Work task :: Print the first line of the material below and each line after it, exactly as written, ending with the line that contains "Read more (24, 642)".

Material to process ::
**********

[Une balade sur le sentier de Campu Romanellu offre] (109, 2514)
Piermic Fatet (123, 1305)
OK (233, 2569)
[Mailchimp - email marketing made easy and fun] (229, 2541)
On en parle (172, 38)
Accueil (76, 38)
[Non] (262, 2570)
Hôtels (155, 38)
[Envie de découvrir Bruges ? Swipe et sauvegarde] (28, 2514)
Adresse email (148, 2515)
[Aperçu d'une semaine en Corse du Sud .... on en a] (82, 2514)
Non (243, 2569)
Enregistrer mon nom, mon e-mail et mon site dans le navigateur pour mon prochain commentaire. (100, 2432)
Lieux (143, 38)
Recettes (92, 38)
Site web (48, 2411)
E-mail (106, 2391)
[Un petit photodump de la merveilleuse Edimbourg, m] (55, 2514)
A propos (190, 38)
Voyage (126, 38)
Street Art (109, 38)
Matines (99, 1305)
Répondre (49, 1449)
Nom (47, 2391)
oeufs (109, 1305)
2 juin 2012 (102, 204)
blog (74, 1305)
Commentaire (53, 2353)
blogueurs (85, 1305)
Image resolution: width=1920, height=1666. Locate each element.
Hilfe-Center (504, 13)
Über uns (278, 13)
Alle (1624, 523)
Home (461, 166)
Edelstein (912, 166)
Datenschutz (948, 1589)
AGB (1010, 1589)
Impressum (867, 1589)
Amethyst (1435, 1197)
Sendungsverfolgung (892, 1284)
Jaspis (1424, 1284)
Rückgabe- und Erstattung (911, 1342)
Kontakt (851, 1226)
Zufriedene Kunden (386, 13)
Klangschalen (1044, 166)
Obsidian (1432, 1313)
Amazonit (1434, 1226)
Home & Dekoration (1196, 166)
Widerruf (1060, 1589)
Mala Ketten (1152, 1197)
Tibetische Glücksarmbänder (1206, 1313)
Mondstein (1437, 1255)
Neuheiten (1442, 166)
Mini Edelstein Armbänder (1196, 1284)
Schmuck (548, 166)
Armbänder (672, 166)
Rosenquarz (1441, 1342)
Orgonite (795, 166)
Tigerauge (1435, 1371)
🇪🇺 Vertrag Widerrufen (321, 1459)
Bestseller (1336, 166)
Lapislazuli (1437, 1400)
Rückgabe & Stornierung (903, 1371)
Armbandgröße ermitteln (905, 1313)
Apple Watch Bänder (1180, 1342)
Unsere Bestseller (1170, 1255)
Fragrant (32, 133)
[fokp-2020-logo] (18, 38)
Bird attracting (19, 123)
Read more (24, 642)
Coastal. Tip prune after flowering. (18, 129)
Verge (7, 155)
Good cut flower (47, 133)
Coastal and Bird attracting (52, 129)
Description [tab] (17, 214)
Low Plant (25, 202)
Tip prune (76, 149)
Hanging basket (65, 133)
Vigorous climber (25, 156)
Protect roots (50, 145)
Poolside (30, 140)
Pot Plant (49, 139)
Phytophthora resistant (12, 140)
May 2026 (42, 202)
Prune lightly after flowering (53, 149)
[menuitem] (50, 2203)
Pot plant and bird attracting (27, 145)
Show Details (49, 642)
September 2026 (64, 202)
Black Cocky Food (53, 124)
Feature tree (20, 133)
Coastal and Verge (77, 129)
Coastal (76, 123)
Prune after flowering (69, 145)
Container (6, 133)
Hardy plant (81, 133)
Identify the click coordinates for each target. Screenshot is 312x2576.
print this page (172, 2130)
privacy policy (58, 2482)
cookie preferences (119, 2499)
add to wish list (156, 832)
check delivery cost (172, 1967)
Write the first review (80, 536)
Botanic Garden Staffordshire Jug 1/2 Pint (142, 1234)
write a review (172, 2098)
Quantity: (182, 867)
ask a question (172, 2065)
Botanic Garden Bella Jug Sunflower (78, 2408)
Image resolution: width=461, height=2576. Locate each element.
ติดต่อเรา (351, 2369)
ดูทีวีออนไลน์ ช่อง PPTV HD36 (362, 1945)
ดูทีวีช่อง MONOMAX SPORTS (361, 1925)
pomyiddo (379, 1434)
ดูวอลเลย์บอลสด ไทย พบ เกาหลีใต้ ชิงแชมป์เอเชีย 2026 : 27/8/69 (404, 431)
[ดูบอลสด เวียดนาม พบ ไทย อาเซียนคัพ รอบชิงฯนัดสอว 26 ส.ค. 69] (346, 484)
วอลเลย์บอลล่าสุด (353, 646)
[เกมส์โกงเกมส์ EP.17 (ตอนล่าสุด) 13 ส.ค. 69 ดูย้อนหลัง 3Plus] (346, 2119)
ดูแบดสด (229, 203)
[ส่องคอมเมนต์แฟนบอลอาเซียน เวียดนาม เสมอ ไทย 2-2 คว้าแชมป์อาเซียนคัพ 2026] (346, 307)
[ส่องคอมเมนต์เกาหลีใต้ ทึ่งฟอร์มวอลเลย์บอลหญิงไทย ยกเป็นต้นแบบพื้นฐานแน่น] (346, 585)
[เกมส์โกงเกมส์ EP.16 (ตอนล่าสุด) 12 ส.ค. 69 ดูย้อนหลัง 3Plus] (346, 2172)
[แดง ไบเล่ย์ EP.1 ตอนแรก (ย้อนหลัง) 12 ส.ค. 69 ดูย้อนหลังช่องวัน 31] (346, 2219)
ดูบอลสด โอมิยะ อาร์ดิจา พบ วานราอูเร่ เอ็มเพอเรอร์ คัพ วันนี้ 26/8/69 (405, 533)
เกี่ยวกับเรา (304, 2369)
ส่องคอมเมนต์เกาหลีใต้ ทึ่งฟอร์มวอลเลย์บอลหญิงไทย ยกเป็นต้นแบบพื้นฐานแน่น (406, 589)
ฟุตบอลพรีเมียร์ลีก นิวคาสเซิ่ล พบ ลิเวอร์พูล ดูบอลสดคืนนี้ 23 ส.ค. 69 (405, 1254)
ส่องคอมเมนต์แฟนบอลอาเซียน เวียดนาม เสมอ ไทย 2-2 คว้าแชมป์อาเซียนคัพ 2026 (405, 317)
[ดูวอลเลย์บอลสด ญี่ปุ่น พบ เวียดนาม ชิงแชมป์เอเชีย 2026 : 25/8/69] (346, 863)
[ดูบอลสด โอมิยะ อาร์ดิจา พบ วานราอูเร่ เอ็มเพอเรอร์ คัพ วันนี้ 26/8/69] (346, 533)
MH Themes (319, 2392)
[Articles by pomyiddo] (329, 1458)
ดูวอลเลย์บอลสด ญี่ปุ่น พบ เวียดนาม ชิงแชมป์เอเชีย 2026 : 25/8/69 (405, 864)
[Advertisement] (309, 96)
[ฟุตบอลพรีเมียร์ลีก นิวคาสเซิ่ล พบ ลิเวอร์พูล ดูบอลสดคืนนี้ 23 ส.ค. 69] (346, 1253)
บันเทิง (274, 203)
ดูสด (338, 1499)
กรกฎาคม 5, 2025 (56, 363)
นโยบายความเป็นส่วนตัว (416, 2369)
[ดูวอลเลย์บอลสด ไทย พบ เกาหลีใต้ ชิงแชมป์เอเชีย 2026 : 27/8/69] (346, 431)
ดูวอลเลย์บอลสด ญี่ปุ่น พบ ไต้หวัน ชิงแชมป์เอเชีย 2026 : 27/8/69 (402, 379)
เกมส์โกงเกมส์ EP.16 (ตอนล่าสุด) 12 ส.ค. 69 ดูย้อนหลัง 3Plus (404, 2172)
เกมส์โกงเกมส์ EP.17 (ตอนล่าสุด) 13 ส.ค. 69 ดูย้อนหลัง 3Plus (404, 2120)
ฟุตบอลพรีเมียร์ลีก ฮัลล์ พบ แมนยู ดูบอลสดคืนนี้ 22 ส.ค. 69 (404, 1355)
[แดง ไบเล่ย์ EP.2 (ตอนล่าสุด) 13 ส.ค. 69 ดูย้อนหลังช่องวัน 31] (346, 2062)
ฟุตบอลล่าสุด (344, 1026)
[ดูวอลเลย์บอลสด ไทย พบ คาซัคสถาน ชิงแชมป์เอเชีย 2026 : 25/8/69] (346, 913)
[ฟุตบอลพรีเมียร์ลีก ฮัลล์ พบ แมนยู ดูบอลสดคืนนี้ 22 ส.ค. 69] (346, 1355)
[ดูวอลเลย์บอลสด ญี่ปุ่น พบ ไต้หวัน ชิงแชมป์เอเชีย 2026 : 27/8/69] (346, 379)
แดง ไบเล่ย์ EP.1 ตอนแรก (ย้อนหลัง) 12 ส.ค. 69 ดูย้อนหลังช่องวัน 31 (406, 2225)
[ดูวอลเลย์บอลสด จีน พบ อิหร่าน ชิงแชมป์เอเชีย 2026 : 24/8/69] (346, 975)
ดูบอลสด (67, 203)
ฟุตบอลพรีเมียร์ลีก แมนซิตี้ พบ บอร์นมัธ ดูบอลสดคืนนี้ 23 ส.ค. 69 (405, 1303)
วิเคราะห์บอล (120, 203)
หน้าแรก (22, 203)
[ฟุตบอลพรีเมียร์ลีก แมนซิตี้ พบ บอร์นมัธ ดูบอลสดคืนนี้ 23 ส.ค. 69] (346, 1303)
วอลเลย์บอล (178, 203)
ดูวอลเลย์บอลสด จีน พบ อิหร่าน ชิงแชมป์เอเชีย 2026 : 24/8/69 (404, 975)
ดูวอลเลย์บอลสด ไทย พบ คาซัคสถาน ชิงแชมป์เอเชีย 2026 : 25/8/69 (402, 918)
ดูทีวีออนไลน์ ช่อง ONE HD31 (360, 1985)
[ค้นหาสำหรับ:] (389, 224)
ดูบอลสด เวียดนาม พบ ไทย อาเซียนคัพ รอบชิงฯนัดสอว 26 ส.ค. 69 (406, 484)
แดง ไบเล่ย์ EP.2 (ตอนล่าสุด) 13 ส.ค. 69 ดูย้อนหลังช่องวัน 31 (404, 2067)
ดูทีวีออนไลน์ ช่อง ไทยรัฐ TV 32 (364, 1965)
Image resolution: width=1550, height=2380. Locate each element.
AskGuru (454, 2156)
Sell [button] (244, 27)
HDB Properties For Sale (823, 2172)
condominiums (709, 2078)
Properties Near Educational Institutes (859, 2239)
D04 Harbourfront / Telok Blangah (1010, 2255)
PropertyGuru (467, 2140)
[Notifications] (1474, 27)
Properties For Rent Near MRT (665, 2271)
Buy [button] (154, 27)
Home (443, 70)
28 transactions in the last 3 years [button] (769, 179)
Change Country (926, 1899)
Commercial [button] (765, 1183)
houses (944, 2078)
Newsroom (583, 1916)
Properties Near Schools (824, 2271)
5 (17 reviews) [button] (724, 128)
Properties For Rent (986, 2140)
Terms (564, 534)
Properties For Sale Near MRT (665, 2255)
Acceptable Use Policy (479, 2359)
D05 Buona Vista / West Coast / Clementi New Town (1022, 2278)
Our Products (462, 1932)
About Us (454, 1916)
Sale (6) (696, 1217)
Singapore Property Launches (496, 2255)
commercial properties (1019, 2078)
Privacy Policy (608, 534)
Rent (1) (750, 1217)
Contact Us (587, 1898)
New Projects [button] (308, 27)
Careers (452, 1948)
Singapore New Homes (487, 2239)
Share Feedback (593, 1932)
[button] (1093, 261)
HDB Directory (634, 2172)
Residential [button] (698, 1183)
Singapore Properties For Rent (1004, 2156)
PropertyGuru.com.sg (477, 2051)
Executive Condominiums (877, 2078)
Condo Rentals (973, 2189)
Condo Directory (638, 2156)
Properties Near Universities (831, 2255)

**********

Finished task ::
[Une balade sur le sentier de Campu Romanellu offre] (109, 2514)
Piermic Fatet (123, 1305)
OK (233, 2569)
[Mailchimp - email marketing made easy and fun] (229, 2541)
On en parle (172, 38)
Accueil (76, 38)
[Non] (262, 2570)
Hôtels (155, 38)
[Envie de découvrir Bruges ? Swipe et sauvegarde] (28, 2514)
Adresse email (148, 2515)
[Aperçu d'une semaine en Corse du Sud .... on en a] (82, 2514)
Non (243, 2569)
Enregistrer mon nom, mon e-mail et mon site dans le navigateur pour mon prochain commentaire. (100, 2432)
Lieux (143, 38)
Recettes (92, 38)
Site web (48, 2411)
E-mail (106, 2391)
[Un petit photodump de la merveilleuse Edimbourg, m] (55, 2514)
A propos (190, 38)
Voyage (126, 38)
Street Art (109, 38)
Matines (99, 1305)
Répondre (49, 1449)
Nom (47, 2391)
oeufs (109, 1305)
2 juin 2012 (102, 204)
blog (74, 1305)
Commentaire (53, 2353)
blogueurs (85, 1305)
Image resolution: width=1920, height=1666. Locate each element.
Hilfe-Center (504, 13)
Über uns (278, 13)
Alle (1624, 523)
Home (461, 166)
Edelstein (912, 166)
Datenschutz (948, 1589)
AGB (1010, 1589)
Impressum (867, 1589)
Amethyst (1435, 1197)
Sendungsverfolgung (892, 1284)
Jaspis (1424, 1284)
Rückgabe- und Erstattung (911, 1342)
Kontakt (851, 1226)
Zufriedene Kunden (386, 13)
Klangschalen (1044, 166)
Obsidian (1432, 1313)
Amazonit (1434, 1226)
Home & Dekoration (1196, 166)
Widerruf (1060, 1589)
Mala Ketten (1152, 1197)
Tibetische Glücksarmbänder (1206, 1313)
Mondstein (1437, 1255)
Neuheiten (1442, 166)
Mini Edelstein Armbänder (1196, 1284)
Schmuck (548, 166)
Armbänder (672, 166)
Rosenquarz (1441, 1342)
Orgonite (795, 166)
Tigerauge (1435, 1371)
🇪🇺 Vertrag Widerrufen (321, 1459)
Bestseller (1336, 166)
Lapislazuli (1437, 1400)
Rückgabe & Stornierung (903, 1371)
Armbandgröße ermitteln (905, 1313)
Apple Watch Bänder (1180, 1342)
Unsere Bestseller (1170, 1255)
Fragrant (32, 133)
[fokp-2020-logo] (18, 38)
Bird attracting (19, 123)
Read more (24, 642)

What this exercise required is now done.